This is the last part of a multi part series. If you haven't already, you should read the previous parts first.
- Part 1 where we discussed the design philosophy of Tensorflow.
- Part 2 where we discussed how to do basic computations with Tensorflow.
- Part 3 where we discussed doing computations at a scale (GPUs and multiple computers) as well as how we can save our results.
- Part 4 where we learned how to make visualizations with Tensorflow.
This time we will wrap up everything we learned in a real world example: creating a small neural network.
This post originally appeared on kasperfred.com where I write more about machine learning.
An almost practical example
While the small examples up until now are great at demonstrating individual ideas, they do a poor job of showing how it all comes together.
To illustrate this, we will now use everything (well, almost everything) we have learned about Tensorflow to make something we at least can pretend to be somewhat practical; we will build a very simple neural network to classify digits from the classic MNIST dataset. If you're not fully up to speed with neural networks, you can read this introduction (coming soon) before coming back to this.
The construction and training of the neural network can be broken down into a couple of phases:
- Importing the data.
- Constructing the model architecture.
- Defining a loss function to optimize, and a way to optimize it.
- Actually training the model.
- Evaluating the model.
However, before we can start creating the model, we must first prepare Tensorflow:
import tensorflow as tf
tf.reset_default_graph() # again, this is not needed if run as a script
Next, we import the data.
from tensorflow.examples.tutorials.mnist import input_data
mnist = input_data.read_data_sets("MNIST_data/", one_hot=True)
Extracting MNIST_data/train-images-idx3-ubyte.gz
Extracting MNIST_data/train-labels-idx1-ubyte.gz
Extracting MNIST_data/t10k-images-idx3-ubyte.gz
Extracting MNIST_data/t10k-labels-idx1-ubyte.gz
Since mnist is such a well known dataset, we can use the built in data extractor to get a nice wrapper around the data.

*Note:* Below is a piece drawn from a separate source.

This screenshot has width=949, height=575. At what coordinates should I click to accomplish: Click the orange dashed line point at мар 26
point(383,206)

Now, it's time to define the actual model that's going to be used. For this task, we will use a feed forward network with two hidden layers that has 500 and 100 parameters respectively.

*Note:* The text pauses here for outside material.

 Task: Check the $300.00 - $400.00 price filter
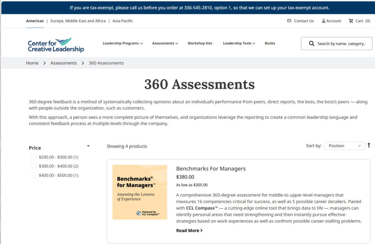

Using the idea about scopes to separate the graph into chunks, we can implement the model like so:
# input
with tf.name_scope('input') as scope:
x = tf.placeholder(tf.float32, [None, 28*28], name="input")
# a placeholder to hold the correct answer during training
labels = tf.placeholder(tf.float32, [None, 10], name="label")

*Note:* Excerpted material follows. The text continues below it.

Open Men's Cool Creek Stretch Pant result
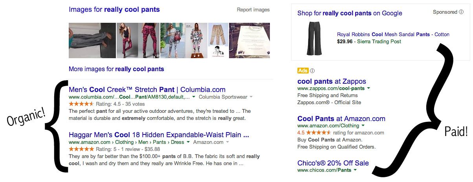This screenshot has width=473, height=182. [147, 89]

# the probability of a neuron being kept during dropout
keep_prob = tf.placeholder(tf.float32, name="keep_prob")
with tf.name_scope('model') as scope:
with tf.name_scope('fc1') as scope: # fc1 stands for 1st fully connected layer
# 1st layer goes from 784 neurons (input) to 500 in the first hidden layer
w1 = tf.Variable(tf.truncated_normal([28*28, 500], stddev=0.1), name="weights")
b1 = tf.Variable(tf.constant(0.1, shape=[500]), name="biases")
with tf.name_scope('softmax_activation') as scope:
# softmax activation
a1 = tf.nn.softmax(tf.matmul(x, w1) + b1)
with tf.name_scope('dropout') as scope:
# dropout
drop1 = tf.nn.dropout(a1, keep_prob)
with tf.name_scope('fc2') as scope:
# takes the first hidden layer of 500 neurons to 100 (second hidden layer)
w2 = tf.Variable(tf.truncated_normal([500, 100], stddev=0.1), name="weights")
b2 = tf.Variable(tf.constant(0.1, shape=[100]), name="biases")
with tf.name_scope('relu_activation') as scope:
# relu activation, and dropout for second hidden layer
a2 = tf.nn.relu(tf.matmul(drop1, w2) + b2)
with tf.name_scope('dropout') as scope:
drop2 = tf.nn.dropout(a2, keep_prob)
with tf.name_scope('fc3') as scope:
# takes the second hidden layer of 100 neurons to 10 (which is the output)
w3 = tf.Variable(tf.truncated_normal([100, 10], stddev=0.1), name="weights")
b3 = tf.Variable(tf.constant(0.1, shape=[10]), name="biases")
with tf.name_scope('logits') as scope:
# final layer doesn't have dropout
logits = tf.matmul(drop2, w3) + b3
For training, we are going to use the cross entropy loss function together with tha ADAM optimizer with a learning rate of 0.001. Following the example above, we continue the use of scopes to organize the graph.
We also add two summarizers for accuracy and the average loss, and create a merged summary operation to simplify later steps.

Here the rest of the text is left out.